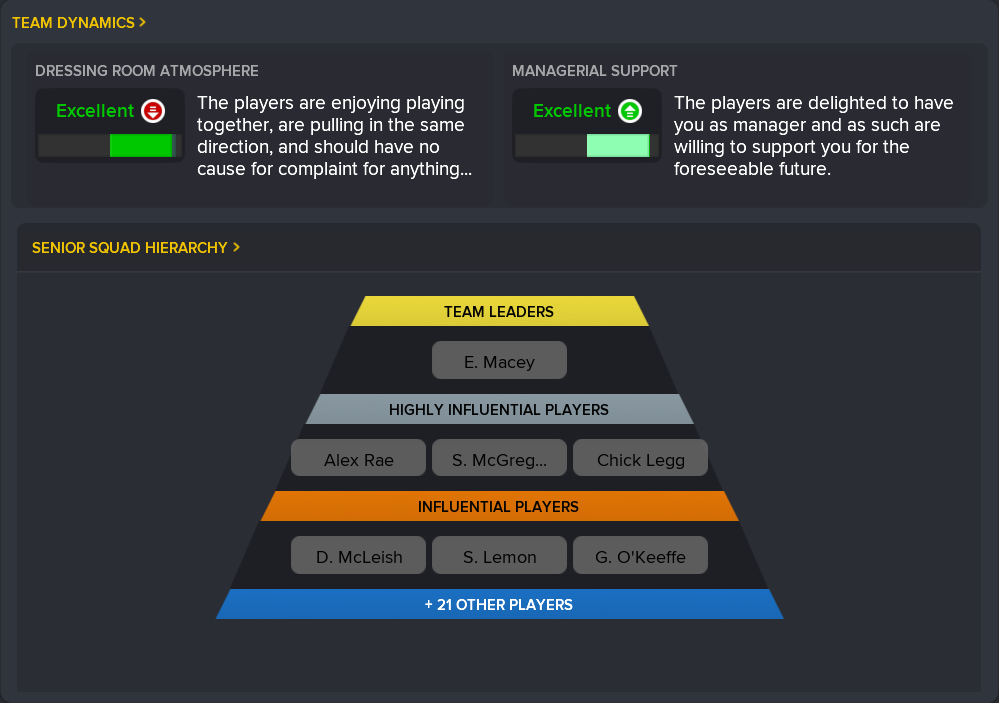Open S. McGregor player button
Viewport: 999px width, 703px height.
[499, 459]
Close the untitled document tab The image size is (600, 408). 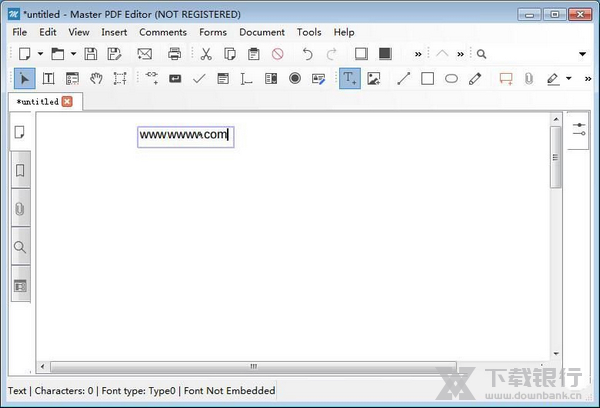67,101
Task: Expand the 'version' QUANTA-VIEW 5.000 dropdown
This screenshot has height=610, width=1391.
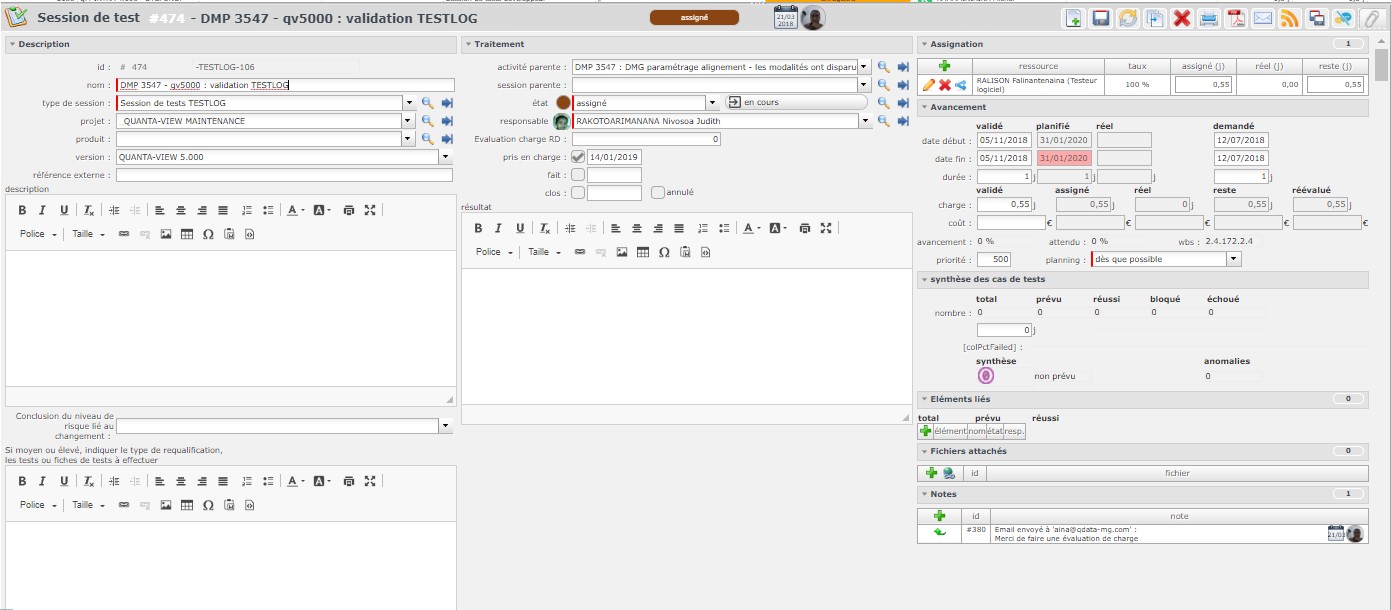Action: 445,157
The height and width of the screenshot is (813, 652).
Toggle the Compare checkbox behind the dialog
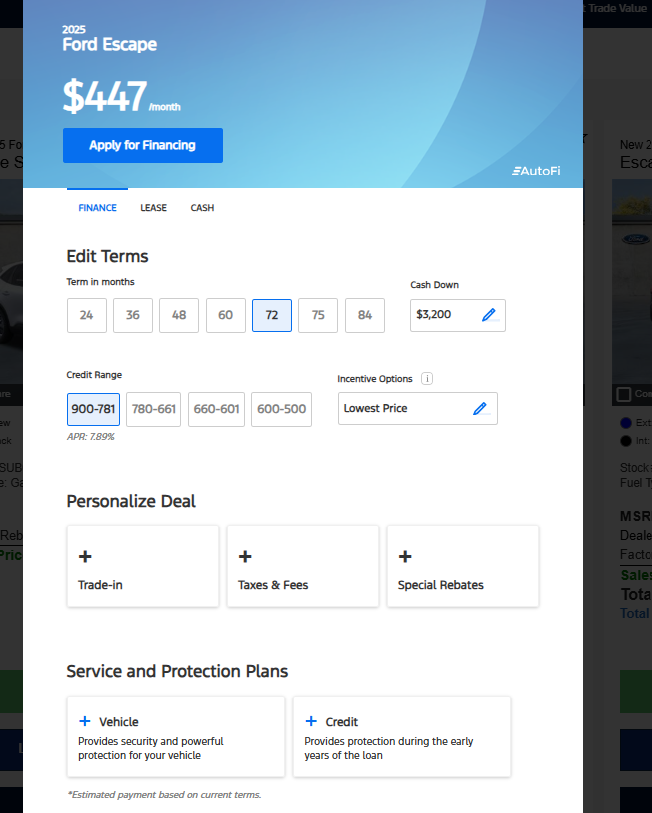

» **TASK STATEMENT**
Drop the pictures, then write out only the lines running from the one containing "This screenshot has height=610, width=1391." through the last line above, both included, exactly.

» **EXPECTED ANSWER**
This screenshot has height=610, width=1391.
Action: 445,157
The height and width of the screenshot is (813, 652).
Toggle the Compare checkbox behind the dialog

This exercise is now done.